Terrence Niska
Composer • Arranger
Il est ne
Composer Notes
This song has a long history with me. I first wrote a five-part vocal to be sung by the group Five By Design (of which I was a member) back in the late 1990s or early 2000s. Unfortunately, it never found its way in to our repertoire. It sat on my computer for quite a few years before I revised it to be sung as a trio with my brother, Kurt, and his wife, Lorie. I had written a vocal arrangement of the carol for us to sing at some Christmas concerts and a few years later, when putting this album together, I returned to the first chart and adapted it for piano solo.

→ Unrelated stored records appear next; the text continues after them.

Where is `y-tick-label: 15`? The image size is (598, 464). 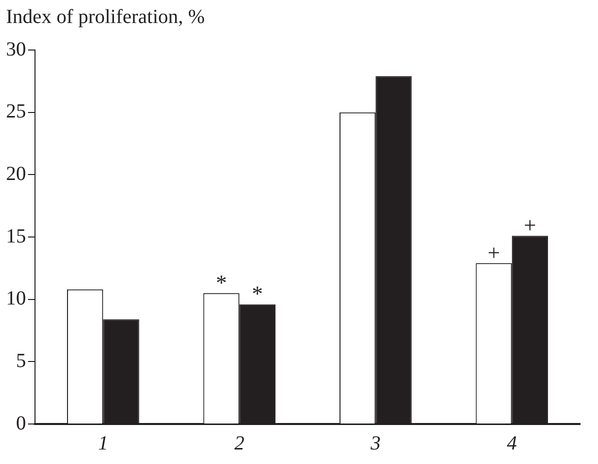 y-tick-label: 15 is located at coordinates (16, 236).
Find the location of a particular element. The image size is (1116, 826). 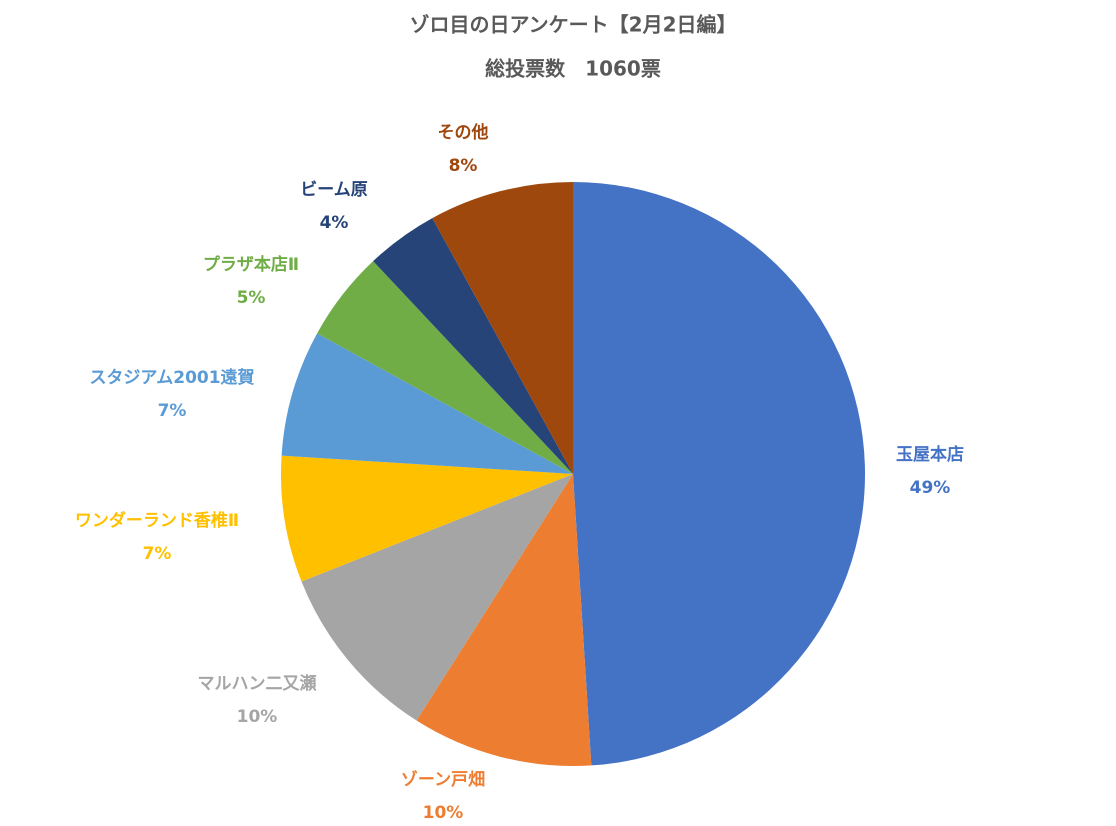

chart-subtitle: 総投票数 1060票 is located at coordinates (573, 69).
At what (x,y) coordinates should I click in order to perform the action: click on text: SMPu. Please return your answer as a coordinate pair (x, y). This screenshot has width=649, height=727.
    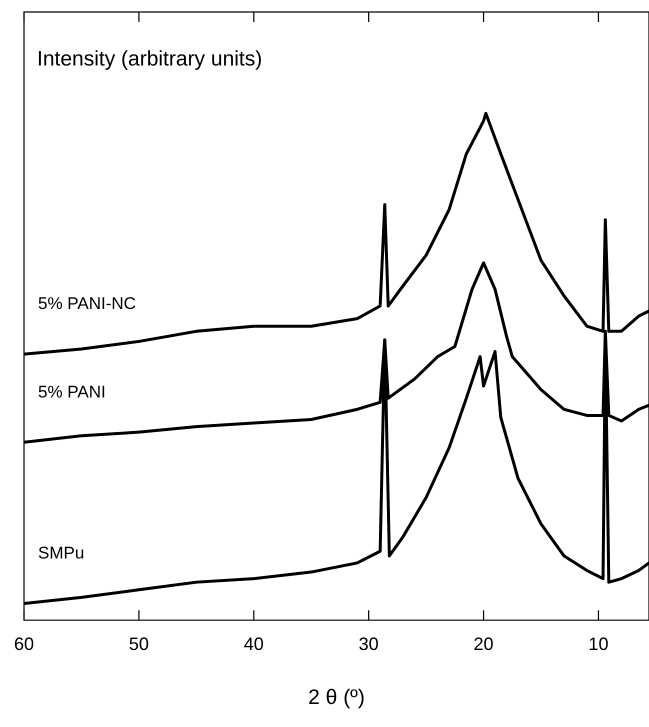
    Looking at the image, I should click on (61, 552).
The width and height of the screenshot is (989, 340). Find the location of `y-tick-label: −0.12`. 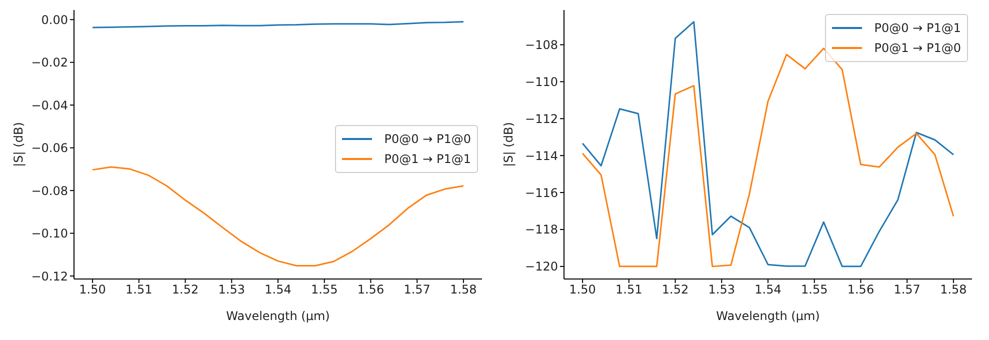

y-tick-label: −0.12 is located at coordinates (50, 276).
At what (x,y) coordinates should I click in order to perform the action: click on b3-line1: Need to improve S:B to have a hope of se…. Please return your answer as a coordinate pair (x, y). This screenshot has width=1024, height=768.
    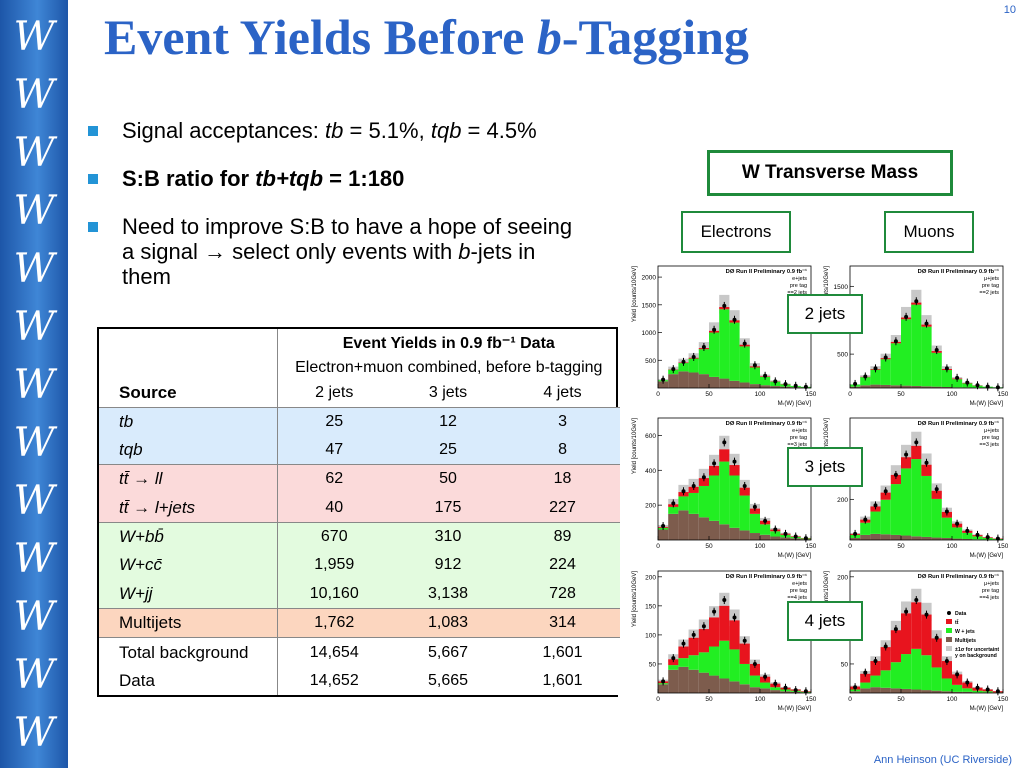
    Looking at the image, I should click on (348, 239).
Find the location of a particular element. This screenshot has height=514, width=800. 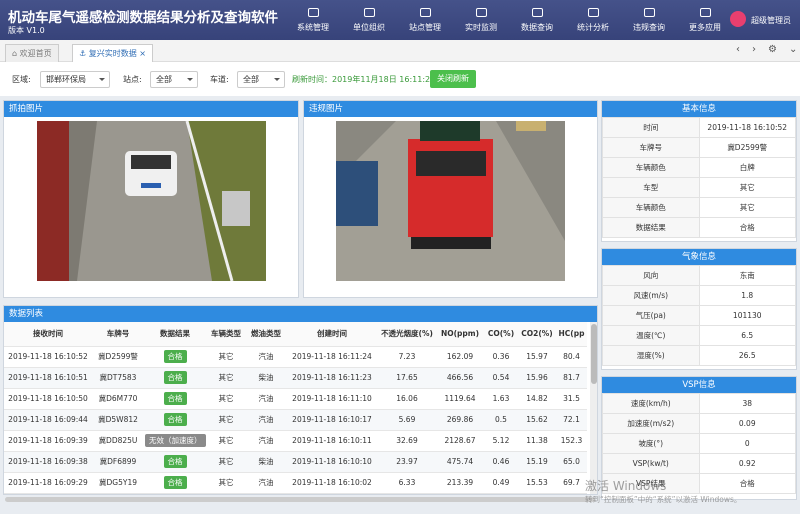

panel-title: 基本信息 is located at coordinates (699, 109).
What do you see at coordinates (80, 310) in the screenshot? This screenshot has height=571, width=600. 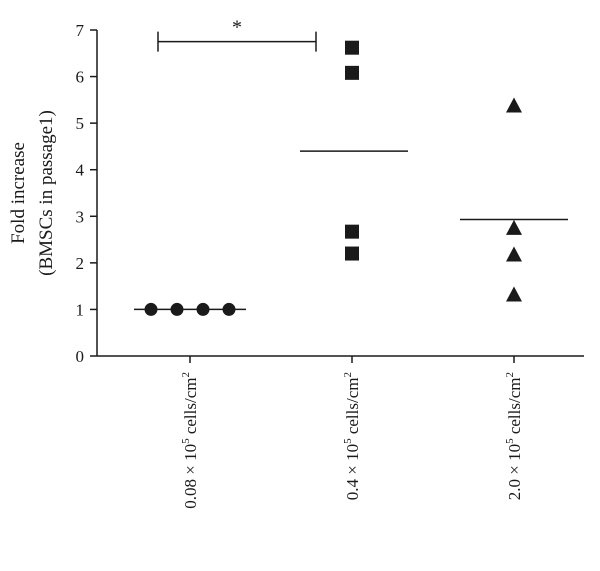 I see `y-tick-label: 1` at bounding box center [80, 310].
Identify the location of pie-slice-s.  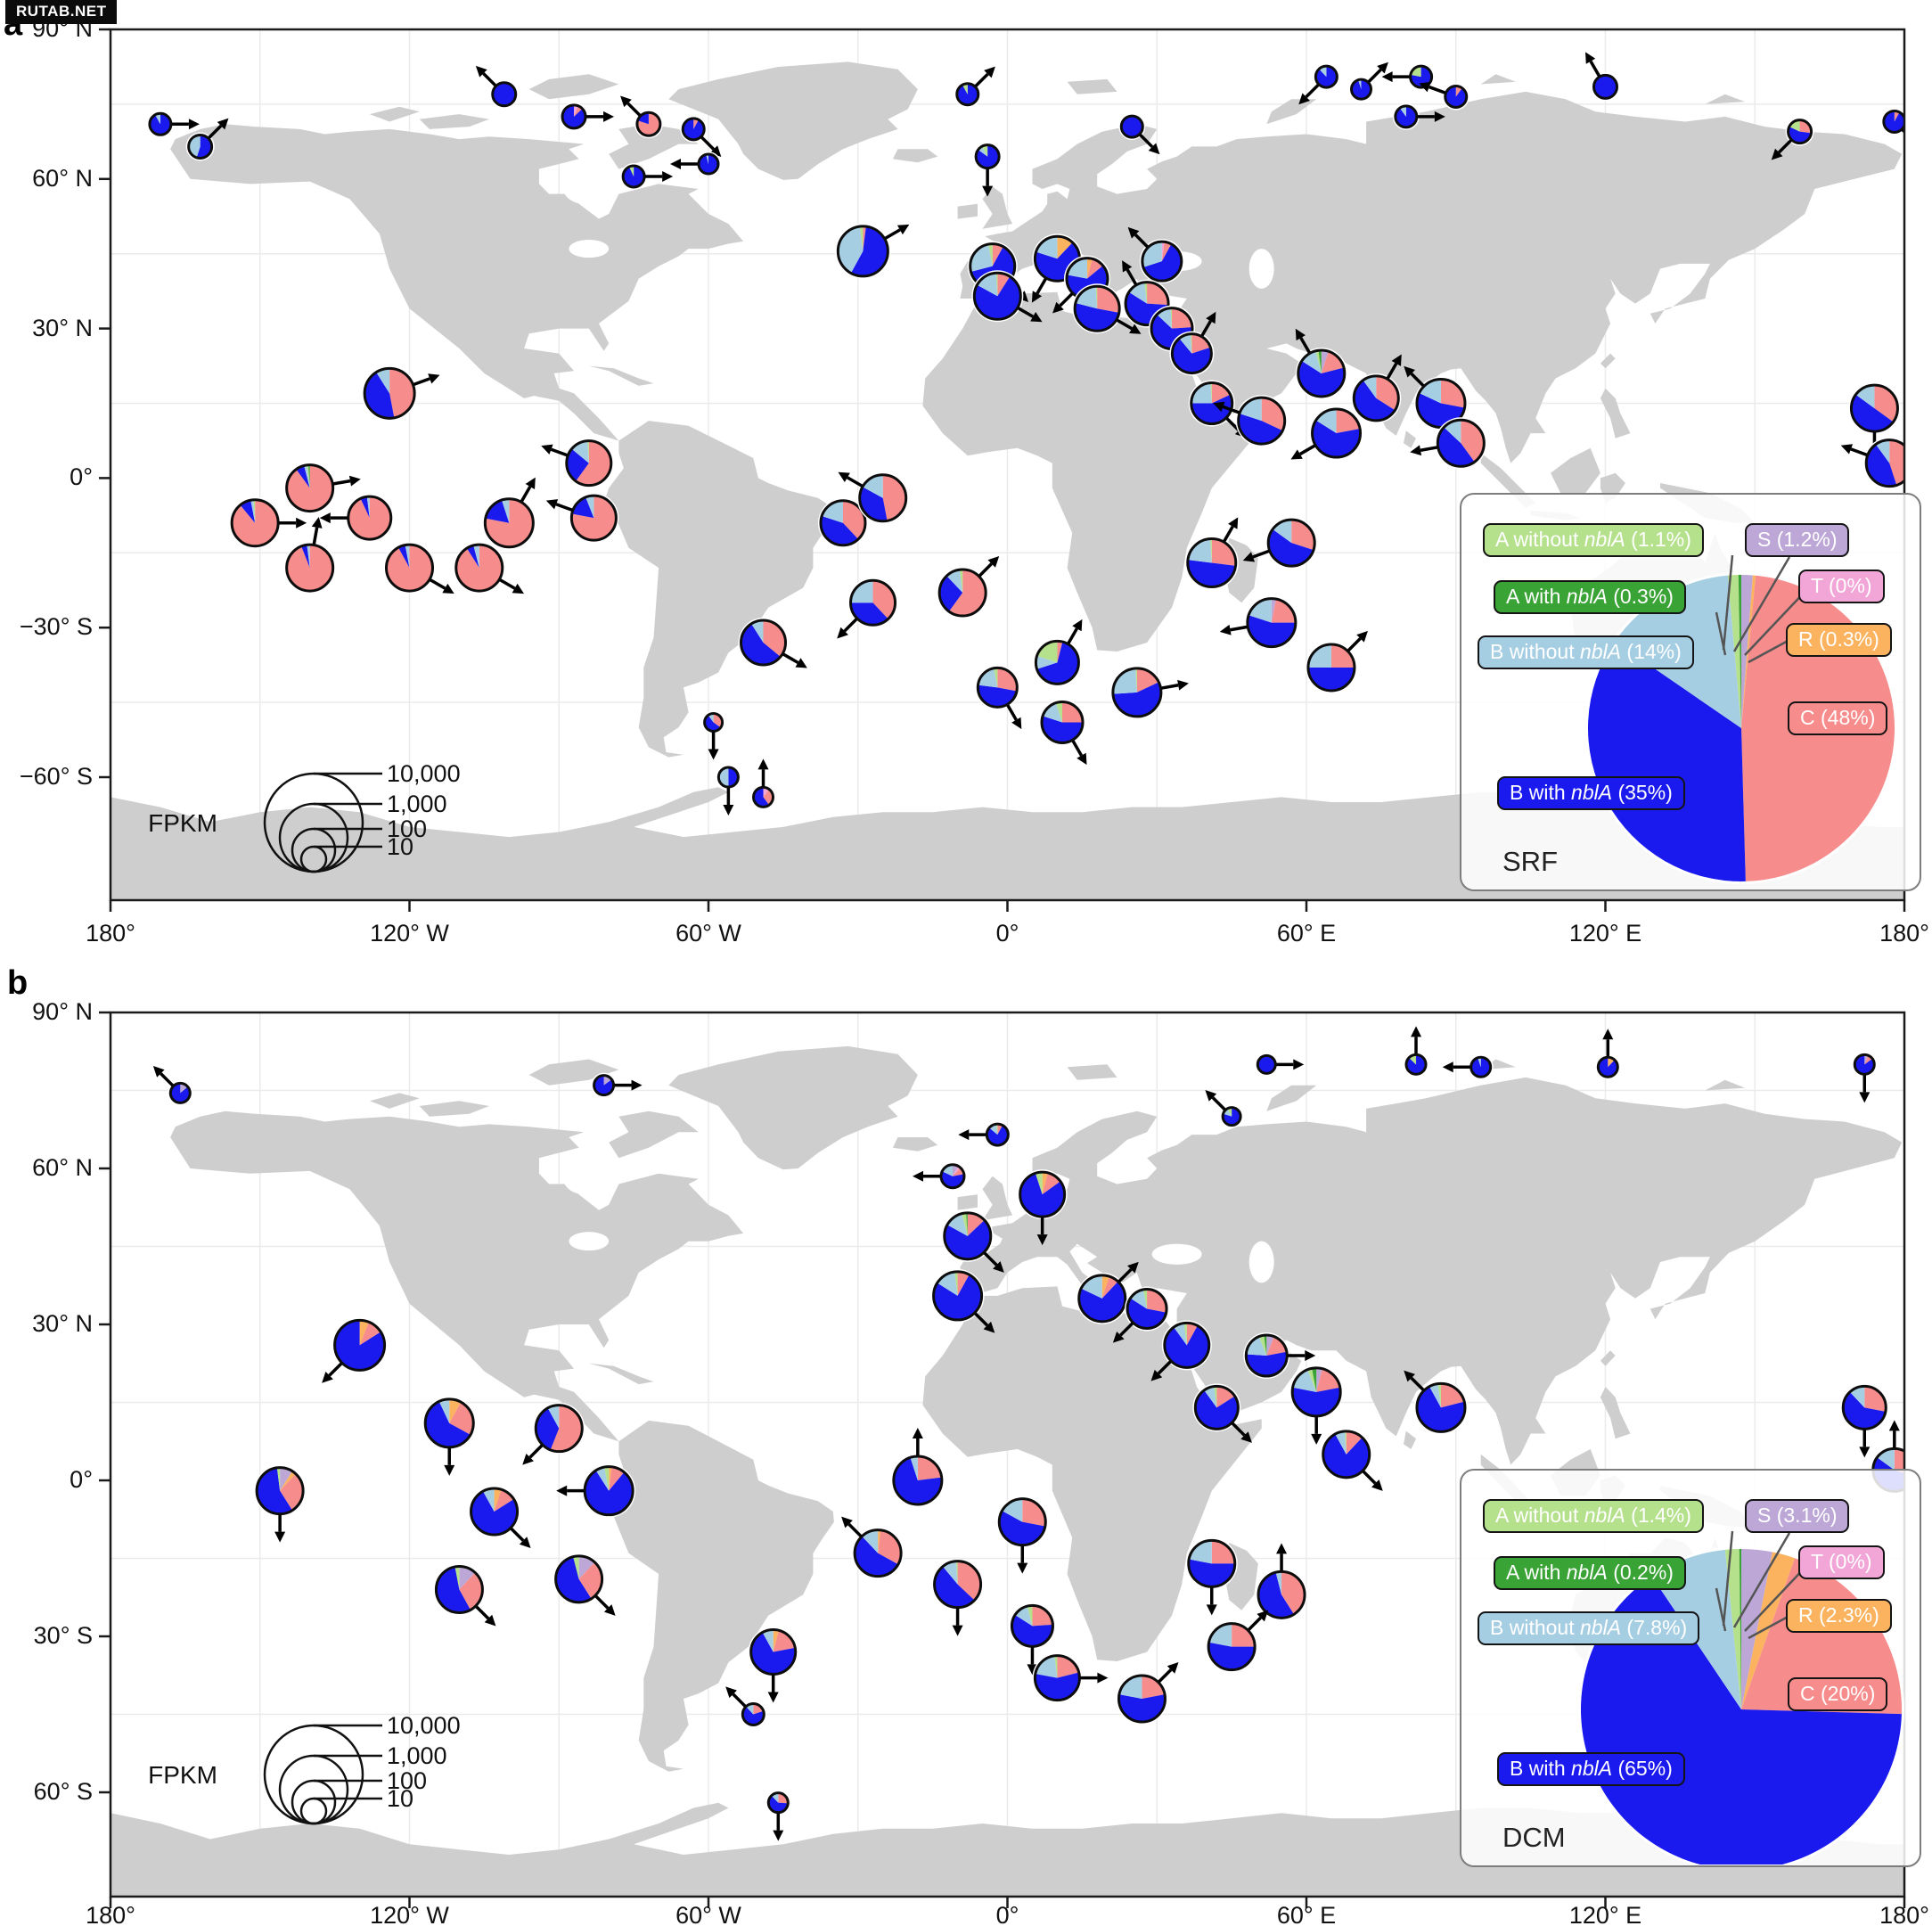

The meter of the song moves back and forth between 3/4 and 2/4 and conveys the joy and hopefulness of the opening lyrics:
“He is born, the Divine Child,
Play the oboe, resound the bagpipes.
He is born, the Divine Child,
Let us all sing of his arrival.”
It is this combination of instruments that I tried to emulate in the introduction, with the bagpipes in the left hand and the oboes in the right. When the tune proper begins, there is a definite rhythmic vitality that is maintained throughout the prelude as it celebrates the long-awaited birth of Jesus as foretold by the prophets over 4,000 years ago. From start to finish, the influence of both George Winston and Mannheim Steamroller can be heard in the music.